Clinical Uses / Indications

  • Post-Operative Analgesia: The classic and most common use in the perioperative period.
  • Neuraxial Analgesia/Anesthesia: Excellent choice for epidural or intrathecal administration due to its hydrophilic nature, which provides a long duration of action and limited rostral spread.
  • Acute Myocardial Infarction: Historically a cornerstone of "MONA" (Morphine, Oxygen, Nitroglycerin, Aspirin) for pain relief and anxiolysis, though its use is now more cautious due to hemodynamic effects.
  • Moderate to Severe Cancer Pain.

Contraindications

  • Absolute:
    • Known hypersensitivity to morphine.
    • Acute or severe bronchial asthma (in an unmonitored setting).
  • Relative:
    • Severe Renal Impairment/Failure: Due to the accumulation of the active metabolite M6G, leading to profound and prolonged respiratory depression.
    • Increased Intracranial Pressure (ICP): Respiratory depression can lead to CO2 retention, further increasing ICP.
    • Head Injury.
    • Paralytic ileus or suspected GI obstruction.

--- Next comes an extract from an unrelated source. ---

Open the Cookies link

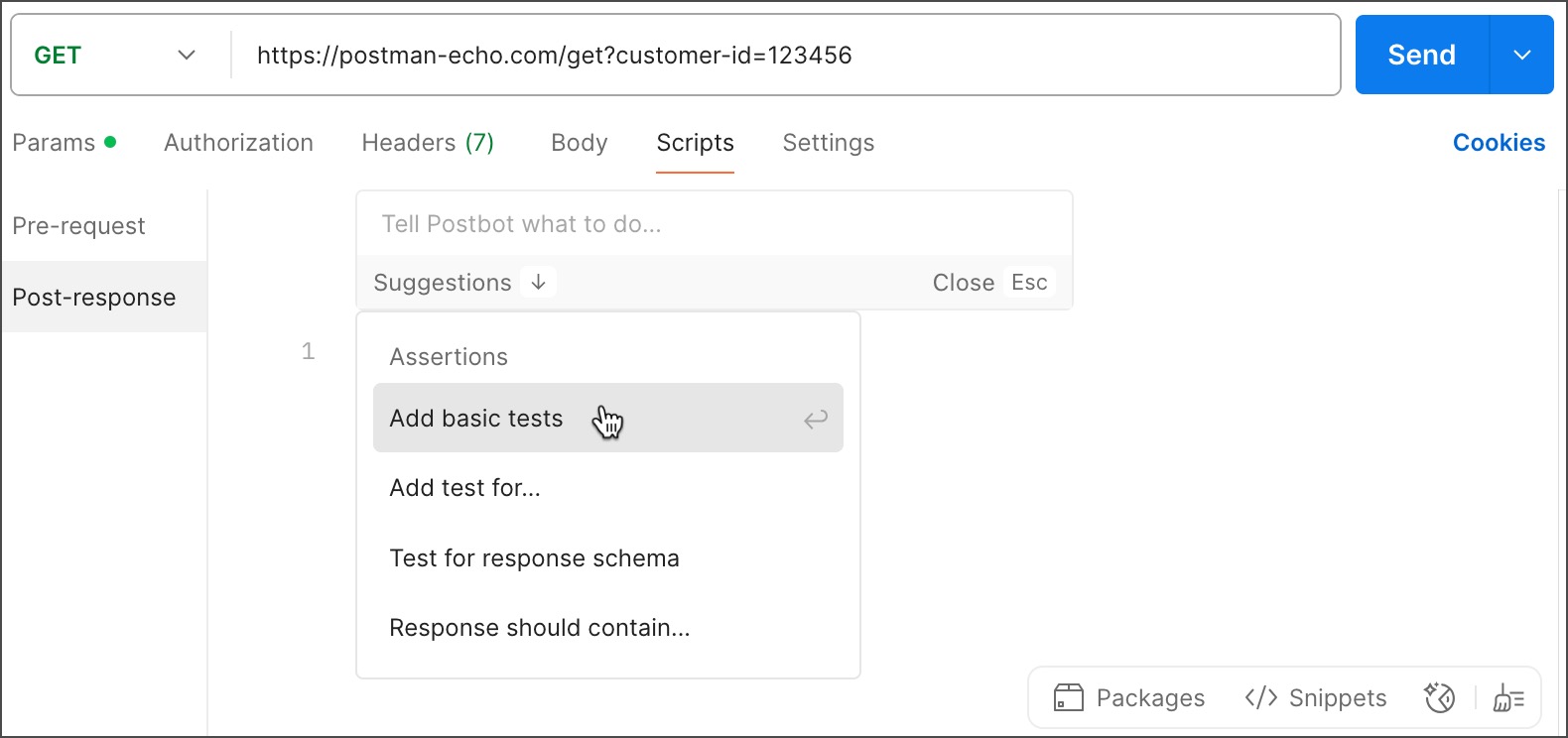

Adverse Effects / Side Effects

  • Respiratory: Apnea, respiratory depression (prolonged).
  • Cardiovascular: Hypotension (due to histamine release), flushing, pruritus.
  • Gastrointestinal: Nausea, vomiting, severe constipation, biliary colic.
  • CNS: Sedation, dizziness, headache.
  • Other: Urinary retention, miosis.

Drug Interactions

  • CNS Depressants: (e.g., benzodiazepines, propofol, alcohol, other opioids) have additive sedative and respiratory depressant effects.
  • Anticholinergics: Can increase the risk of severe constipation and urinary retention.
  • Note: Unlike fentanyl, morphine is not primarily metabolized by the CYP450 system, so it has fewer interactions with inhibitors/inducers of that system.

Monitoring Parameters

  • Standard Anesthesia Monitoring: ECG, NIBP, SpO2, EtCO2, Temperature.
  • Respiratory Status: Continuous monitoring of end-tidal CO2 and respiratory rate. The effect is prolonged, so post-operative monitoring is essential.
  • Blood Pressure: Monitor closely after IV administration for hypotension secondary to histamine release.
  • Renal Function: Assess baseline renal function and monitor with repeated dosing.

Key Considerations for the Anesthesia Provider

  • Histamine Release is Key: Always be prepared to treat hypotension and pruritus. Administer IV pushes slowly.
  • Renal Function is a Deal-Breaker: Morphine is generally contraindicated in patients with significant renal failure. Choose an alternative like fentanyl or hydromorphone.
  • Not for Rapid Titration: Its slow onset makes it a poor choice for treating acute intraoperative hemodynamic lability. Fentanyl or remifentanil are superior for this purpose.
  • Ideal for Neuraxial Use: Its hydrophilicity makes it a superb choice for long-lasting spinal or epidural analgesia with a low risk of rostral spread and delayed respiratory depression compared to lipophilic opioids.

Summary / "Bottom Line"

Morphine is the prototypical opioid, effective for post-operative and neuraxial analgesia. Its clinical use is defined by two key characteristics: histamine release, which can cause hypotension, and the formation of active metabolites cleared by the kidneys, making it unsuitable for patients with renal impairment and for rapid intraoperative titration.